## [Passage provided]
--- Begin ---

Titan smart TV OS home screen

(Image credit: Future)

The world of smart TV software options on the best TVs is only getting more complicated over time. Some TV makers use their own software and keep it strictly on their own TVs, but you’ve also got the likes of LG webOS, Roku TV, Google TV, and Amazon Fire TV all competing to be on TVs from other manufacturers. And now there’s another name in the ring: Titan OS.

After an in-depth demo session, I found Titan OS interesting not because of the new features it brings to the table but because of the lack of them – or, rather, the lack of complexity in the system. The focus here is on making it take less time to get you actually watching something by making a fast operating system with fewer clicks on the remote needed to find the stuff you like. 

That includes not just on-demand stuff from the big streaming services, but also making better use of free streaming channels right in the main interface. Based on the time so far, I like the look of it.

--- End ---

## [Tasks to complete]
1/ Answer these questions about the Titan OS article, one per line:
(a) Who is credited for the image?
(b) After the demo session, what does the writer say makes Titan OS interesting?
(c) Besides on-demand content from the big streaming services, what does Titan OS make better use of in its main interface?
2/ List every smart TV operating system or software platform that the Titan OS article names.

## [Raw data]
--- Begin ---

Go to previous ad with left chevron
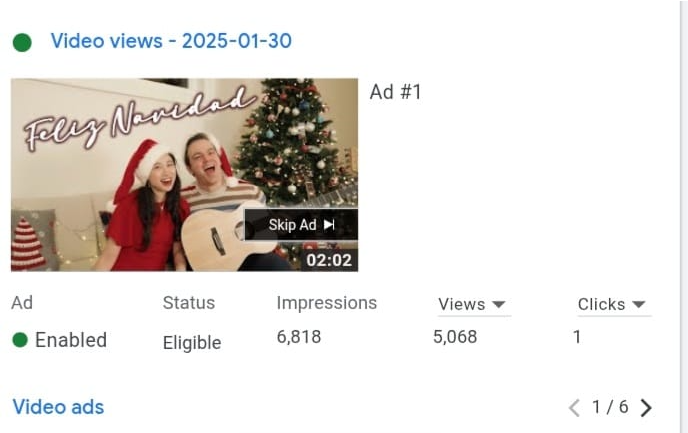Image resolution: width=688 pixels, height=433 pixels. [x=574, y=408]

--- End ---

## [Task results]
1/
(a) Future.
(b) Not new features but their absence, or rather the lack of complexity in the system.
(c) Free streaming channels.

2/
LG webOS
Roku TV
Google TV
Amazon Fire TV
Titan OS